The general manager of the Malta Amateur Athletics Association, Edwin Attard added that even the very number of big events like marathons and charity walks and runs had spurred a wave of interest in the sport, with the association currently dealing with a large number of requests for such events. 

“Running is perhaps one of the easiest sports to build up to on your own,” Attard says, adding however that advice about the appropriate items like shoes or proper training ought to be sought in cases where individuals want to participate in big sporting events like marathons, or where they intend to take it more seriously.

“It’s important for people not to overdo it as much as possible, and not to overreach in their first attempts to lead a healthy lifestyle,” he said, stressing the importance of building up to long distance and stamina gradually through regular mild exercise.

Attard also pointed out that participating in events featuring long distances requires a certain level of dedication that those seeking to practise a sport just for the sake of being healthy might not be able to give. 

“If you intend to participate in something like a half-marathon, training around four times a week and building up to long distances would be enough, but a full marathon would end up being harmful unless you’ve given it the necessary time.”

The treasurer of the Mosta Cycling Club, Winston Pirotta, also pointed out that medical advice could ultimately indicate what type of sport is the most suitable for one’s needs. 

“For instance if you suffer from heart problems it might not be advisable to cycle outdoors, to make sure that you are under supervision.
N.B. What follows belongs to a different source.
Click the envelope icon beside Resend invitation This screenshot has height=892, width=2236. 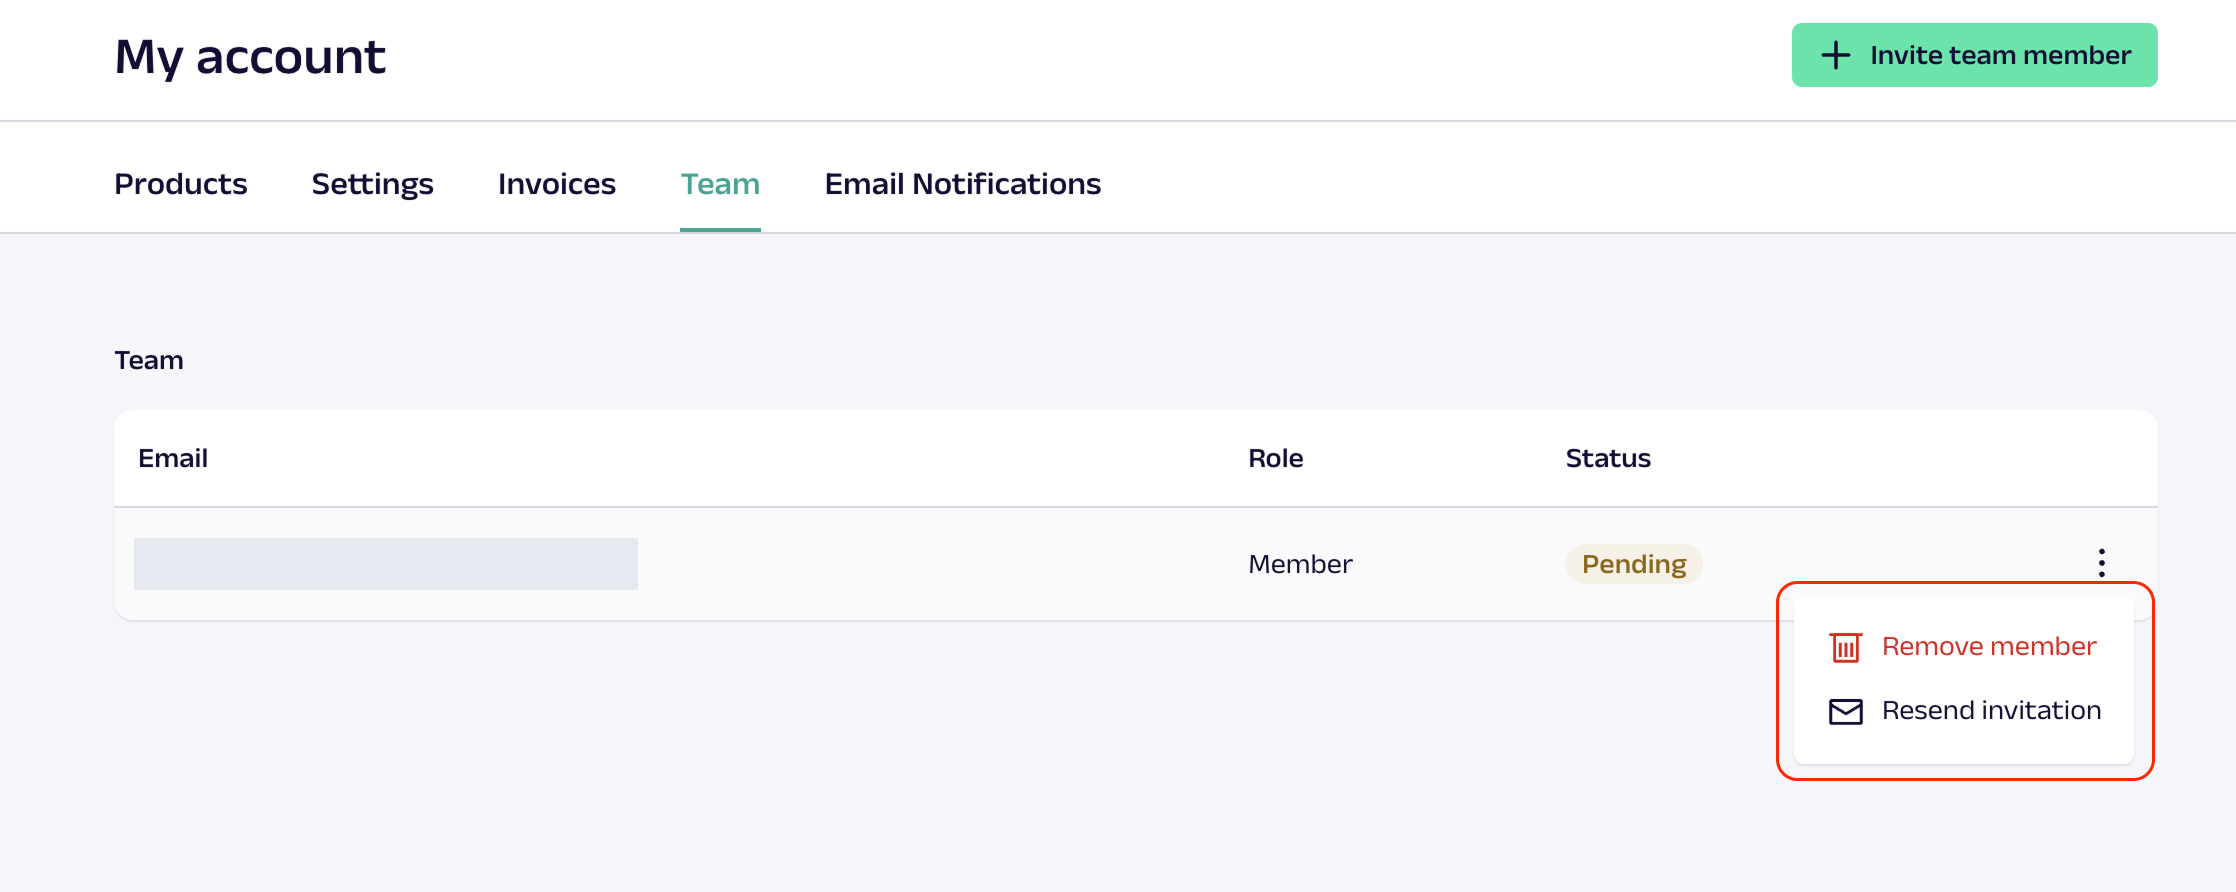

Similarly if you suffer from pain or injuries in your ligaments it is normally advised to practise cycling rather than running as it puts less strain on them,” Pirotta explained. 

Pirotta went on to explain that cycling was currently enjoying something of a revamp, with cycle groups mushrooming across the island, offering cyclists support and even greater opportunities to participate in events on a regular basis. 

“There are around seven cycle groups registered with the Malta Cycling Federation, but there are a number of informal groups of friends organizing day trips in Malta and abroad,” he said, adding that being in a registered group opened up opportunities to compete in triathlons abroad among other events.

Pirotta added that the rise in interest could be a result of general awareness about healthy lifestyles, as well as a number of tax rebates connected to commuting using bicycles.

“Now there is practically an event every weekend to accommodate the growing numbers, which ultimately results in a cycle of more people getting interested due to added exposure,” he said. 

Pirotta explained that another factor encouraging people to try their hand at cycling, was the creation of a children’s cycling academy by the club itself. 

“There are already between 20 and 30 children in our academy, but very often parents also become interested in the sport after seeing their children,” he said, adding that cycling was an interesting alternative to walking as a form of exercise. 

“You also get to access places that are not so accessible by car through the sport,” he said, adding that the distance aspect was often a source of encouragement.